Während die Polizei begann, nach der Identität der Frau zu forschen, kämpften im Krankenhaus von Söderhamn die Ärzte um das Leben der Unbekannten.
In den lokalen Abendnachrichten brachten sie bereits einen Bericht darüber. Pernilla Viberg hielt mit der Salatschüssel in den Händen in der Tür zum Wohnzimmer inne.
„Lass das mal an, Magnus!“ rief sie ihrem Bruder zu, der in einem Sessel vor dem Fernseher lümmelte und die Fernbedienung in der Hand hatte. Er drehte den Kopf in ihre Richtung und schaltete zurück auf den gewünschten Sender.
„Wieso? Hat das was mit dir zu tun?“
„Ja. Die Frau da wurde heute eingeliefert.“
Das Fernsehen zeigte Bilder vom Krankenwagen, der an der Notaufnahme stand. Man lud jemanden auf einer Bahre aus. Viel war von der Frau jedoch nicht zu erkennen.
„Was ist mit der?“
Pernilla setzte sich neben ihren Bruder auf die Lehne des Sessels und betrachtete die Fernsehbilder.

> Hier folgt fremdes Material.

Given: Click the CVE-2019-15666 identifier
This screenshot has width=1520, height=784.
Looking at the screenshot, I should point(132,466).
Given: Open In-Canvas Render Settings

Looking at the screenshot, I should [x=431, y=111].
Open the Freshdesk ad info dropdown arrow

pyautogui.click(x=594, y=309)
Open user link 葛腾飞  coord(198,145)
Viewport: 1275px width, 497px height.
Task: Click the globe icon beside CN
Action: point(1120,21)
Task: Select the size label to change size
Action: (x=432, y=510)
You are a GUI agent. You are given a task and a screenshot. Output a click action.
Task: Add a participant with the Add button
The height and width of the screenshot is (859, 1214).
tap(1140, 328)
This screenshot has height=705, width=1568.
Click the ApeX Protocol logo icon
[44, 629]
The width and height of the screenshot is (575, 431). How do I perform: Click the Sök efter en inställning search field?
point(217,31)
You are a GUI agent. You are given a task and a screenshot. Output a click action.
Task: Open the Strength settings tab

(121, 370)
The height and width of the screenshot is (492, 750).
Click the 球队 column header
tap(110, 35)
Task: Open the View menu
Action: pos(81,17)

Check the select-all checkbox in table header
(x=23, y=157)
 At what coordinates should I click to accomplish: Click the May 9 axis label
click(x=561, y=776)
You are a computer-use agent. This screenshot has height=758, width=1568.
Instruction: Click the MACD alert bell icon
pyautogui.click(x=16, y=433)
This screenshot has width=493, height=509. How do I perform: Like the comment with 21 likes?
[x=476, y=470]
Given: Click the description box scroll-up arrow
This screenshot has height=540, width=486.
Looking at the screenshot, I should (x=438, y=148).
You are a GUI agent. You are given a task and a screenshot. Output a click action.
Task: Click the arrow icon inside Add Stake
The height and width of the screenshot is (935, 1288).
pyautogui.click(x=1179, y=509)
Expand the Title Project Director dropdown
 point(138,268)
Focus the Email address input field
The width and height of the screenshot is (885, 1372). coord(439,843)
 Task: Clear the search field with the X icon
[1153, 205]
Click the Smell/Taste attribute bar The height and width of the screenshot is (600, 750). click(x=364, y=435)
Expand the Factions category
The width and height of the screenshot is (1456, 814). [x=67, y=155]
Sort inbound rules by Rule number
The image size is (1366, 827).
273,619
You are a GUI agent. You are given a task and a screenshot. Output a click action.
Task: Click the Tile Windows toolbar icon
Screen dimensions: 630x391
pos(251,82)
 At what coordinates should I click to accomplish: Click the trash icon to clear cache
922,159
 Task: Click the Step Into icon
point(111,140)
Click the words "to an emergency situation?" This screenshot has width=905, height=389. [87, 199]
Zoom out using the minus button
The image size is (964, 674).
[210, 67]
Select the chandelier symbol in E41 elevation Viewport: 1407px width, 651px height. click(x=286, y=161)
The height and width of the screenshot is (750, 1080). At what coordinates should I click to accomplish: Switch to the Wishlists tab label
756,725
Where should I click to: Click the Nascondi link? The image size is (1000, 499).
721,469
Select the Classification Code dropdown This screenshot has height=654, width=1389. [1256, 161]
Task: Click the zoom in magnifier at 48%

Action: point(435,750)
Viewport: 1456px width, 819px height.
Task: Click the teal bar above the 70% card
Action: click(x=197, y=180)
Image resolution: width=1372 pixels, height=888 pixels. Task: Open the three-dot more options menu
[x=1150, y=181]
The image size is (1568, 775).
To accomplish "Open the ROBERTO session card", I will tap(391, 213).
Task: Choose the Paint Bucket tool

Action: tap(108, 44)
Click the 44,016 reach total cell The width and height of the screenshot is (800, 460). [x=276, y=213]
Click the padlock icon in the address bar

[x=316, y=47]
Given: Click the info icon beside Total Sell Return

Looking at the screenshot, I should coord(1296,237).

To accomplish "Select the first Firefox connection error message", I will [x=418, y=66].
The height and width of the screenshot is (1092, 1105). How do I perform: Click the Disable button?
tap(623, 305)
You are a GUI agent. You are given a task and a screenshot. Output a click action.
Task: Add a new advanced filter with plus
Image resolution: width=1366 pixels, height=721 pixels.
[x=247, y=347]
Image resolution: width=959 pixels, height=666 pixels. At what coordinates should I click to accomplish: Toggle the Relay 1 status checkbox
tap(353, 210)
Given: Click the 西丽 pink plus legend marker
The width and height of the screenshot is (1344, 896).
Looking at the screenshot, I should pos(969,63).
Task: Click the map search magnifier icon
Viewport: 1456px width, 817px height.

„Die haben sie im Wald gefunden. Ganz abgelegen. Sie wurde zweimal von einer Kreuzotter gebissen. Oder vermutlich sogar von zweien, weil sie ziemlich viel Gift im Körper hat. Der Leukozytenwert ist echt hoch. Vermutlich hat sie zudem allergisch auf das Gift reagiert. Die wissen noch gar nicht, ob sie die Nacht überlebt.“
Ihr Bruder hörte mit mildem Interesse zu. Normalerweise interessierten ihn Geschichten aus dem Krankenhaus nicht. Aber das hier war anders als Pernillas sonstige Horrorgeschichten. Magnus fand, dass bei dieser Geschichte einige Fragen offen blieben.
„Und was hat diese Frau da im Wald gemacht?“
„Ja. Weiß nicht. Vielleicht auch Pilze gesucht, wie die Frau, die sie gefunden hat.“
Pernilla schien diese Frage nicht sonderlich spannend zu finden und erhob sich, da der Fernsehbeitrag vorbei war. Die Wohnungstür klappte und Pernillas und Magnus‘ Mutter kam herein. Lächelnd begrüßte sie ihre Kinder.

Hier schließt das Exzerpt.